Carry on the text about the 1990s swing revival from the point where it ends, writing in the same style.

_Extract provided_.

■ ■ ■ ■ ■

Riding this still-local wave of swing music's new popularity were two more movies, conspicuously titled Swing Kids (1993) and Swingers (1996). Swing Kids was set in the middle of the original swing era and told the story of the teenagers who embraced American swing music in rebellion against the Third Reich and the Hitler Jugend. It more than any other movie brought swing dance and the Lindy Hop to the eyes of young Americans everywhere, and boasted a short but impressive soundtrack of old and new big band hits. Foremost among these was a spectacular arrangement of what has become known as "the national anthem of swing," "Sing, Sing, Sing".

Swingers, on the other hand, was set squarely in modern Los Angeles and followed the life of a single twentysomething (Jon Favreau) as he tries and fails to get a girlfriend he can respect. It had only one swing dance number, near the end of the film, and for that one dance the lead actor was visibly inferior to his newfound partner. But the dance and the club were real, and featured a real swing band of whom which the movie's director was a particular fan: Big Bad Voodoo Daddy. Without question BBVD was one of the best new swing bands on the West Coast, if not the best. This movie's soundtrack catapulted them and their debut CD to nationwide fame.

Of course, swing music hadn't ever really died out. Rockabilly had resurrected it in a new form in the 1950s and '60s, and a few bands had held onto this swing/rock hybrid through the decades while rock'n'roll evolved in a completely different direction. The best known of these groups was the Stray Cats, who had a big hit in the 1980s with "Rock This Town"; guitarist Brian Setzer eventually formed a new group called the Brian Setzer Orchestra, named in the tradition of the old big band orchestras. They had the good fortune of re-recording Louis Prima's classic swing hit "Jump, Jive and Wail" at the very same time the Gap released a "Khakis Swing" commercial featuring the original tune. Setzer promptly added it to their 1998 CD The Dirty Boogie after seeing the commercial; the song eventually won a Grammy Award for Pop Performance of The Year and the album went multi-platinum.

■ ■ ■ ■ ■

_Given data_.

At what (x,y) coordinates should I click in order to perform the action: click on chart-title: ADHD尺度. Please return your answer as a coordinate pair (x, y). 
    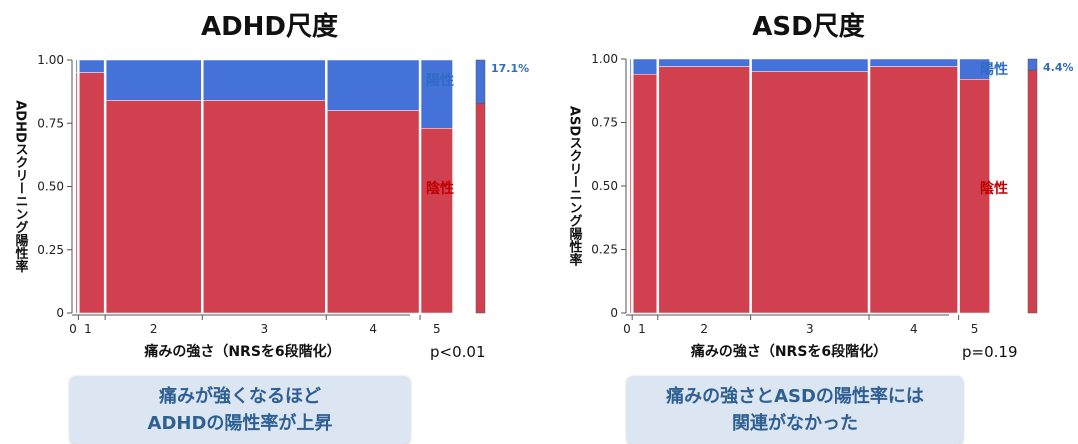
    Looking at the image, I should click on (270, 27).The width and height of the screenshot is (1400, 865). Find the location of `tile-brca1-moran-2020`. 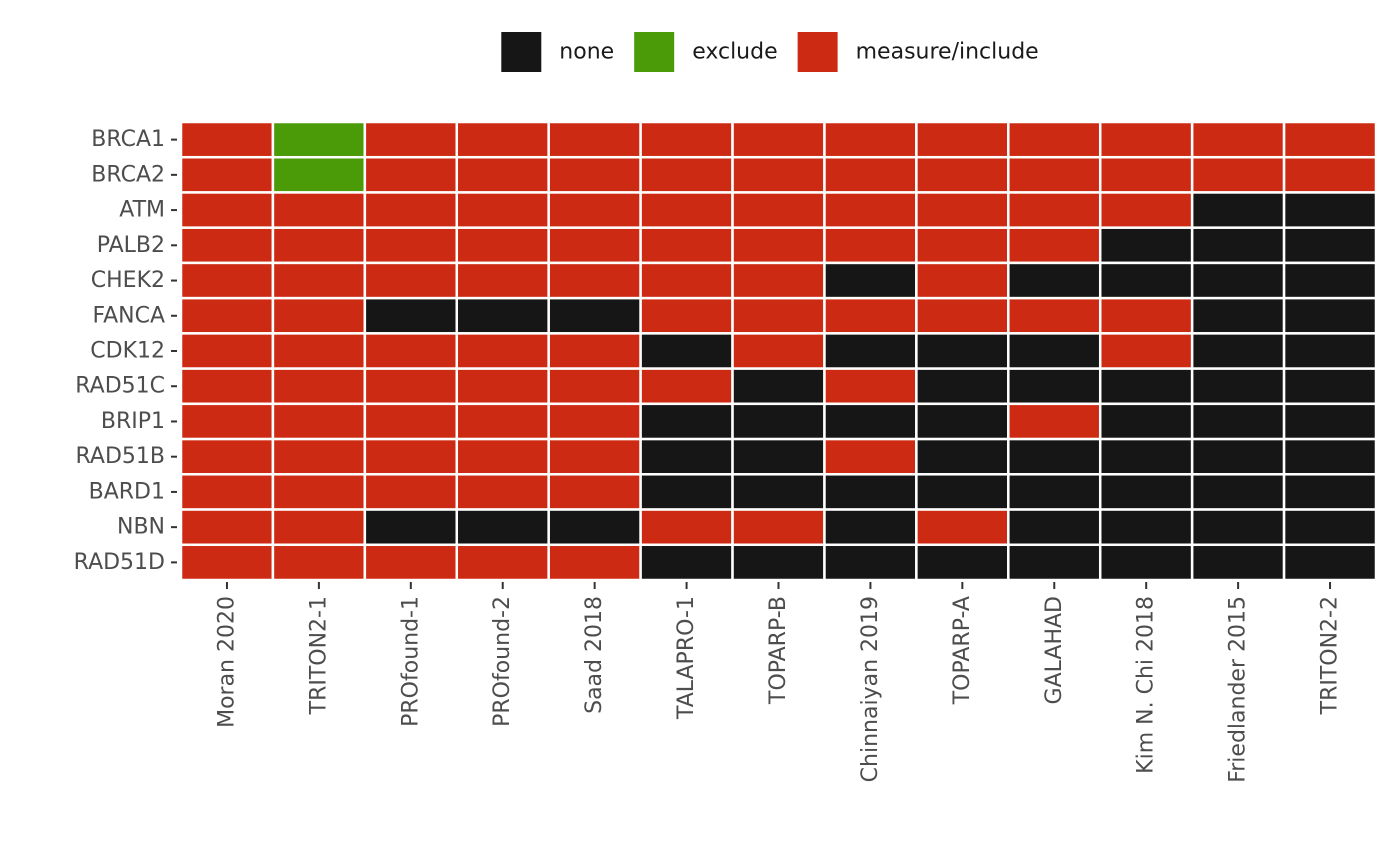

tile-brca1-moran-2020 is located at coordinates (227, 140).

■ ■ ■ ■ ■

_Output below_.
By this time, every major city in the United States (and most of the minor ones) had caught onto the swing craze, and capable swing dance instructors were making money hand over fist. No one was better recognized, however, than Frankie Manning. Manning had made a name for himself as a dancer and instructor at the Savoy Ballroom in Harlem during the first swing craze in the 1930s, and even in his 80's he'd lost none of his skill. He and other (younger) instructors briefly made dances like East Coast Swing, Lindy Hop, and the less-common Shag and Balboa well-known across the country. (This noder earned an easy $120 in an hour teaching a group of doctors nothing more than the basic steps.)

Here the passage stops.